The Internet rewarded Thomas’s preference for classical liberalism over progressivism with a torrent of vitriol. Yet his conclusion, like Last’s, seems unavoidable. If Hobby Lobby demonstrated the ways in which government-as-provider limits the range of legitimate religious expression in the physical realm, Obergefell marks the beginning of government-as-provider’s limitation of religious expression in the spiritual realm. When government comes to occupy both realms, it will delegitimize anything that conflicts with government-approved morality. A fully progressive government empowered to provide for both the material and spiritual welfare of its citizens will thus go far beyond a conflict with the First Amendment’s free-exercise clause. In fact, if not in name, such a government will function as an established religion.
Classical liberalism provides the only known framework for a truly pluralistic society, —one that allows traditional and nontraditional communities to thrive simultaneously, limited only by the constraints that their own internal value systems place on them. America’s Jewish community has followed that path to success, as have numerous other minority, faith, and immigrant communities. The constitutional formula—no establishment plus free exercise—provides the best hope for such an outcome. The careful analytic tradeoff that RFRA embodies should guide the resolution of any tensions that arise when the needs of two communities conflict.

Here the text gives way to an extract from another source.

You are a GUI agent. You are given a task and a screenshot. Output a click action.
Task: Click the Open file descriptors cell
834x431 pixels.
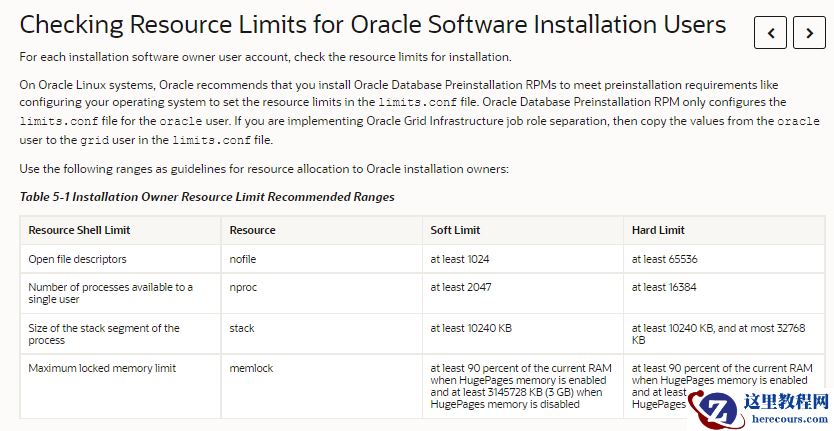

Competing political philosophies have given rise to differing conceptions of rights—and of the proper role of government in securing those rights. Religious institutions and adherents, who must always choose between fitting into the space provided by government and going “off the grid,” have a clear and obvious role in the outcome of that competition. Practicing Christians, as both the country’s largest committed faith group and the one most directly in the anti-traditionalist crosshairs, will play a disproportionate role in guiding the forthcoming battles. To lead effectively, these Christians will have to assume an unfamiliar role: forging a coalition of minorities to champion the liberal ethos. Should they choose to rise to that challenge, the experience of America’s Jewish minority will indeed have much to teach them.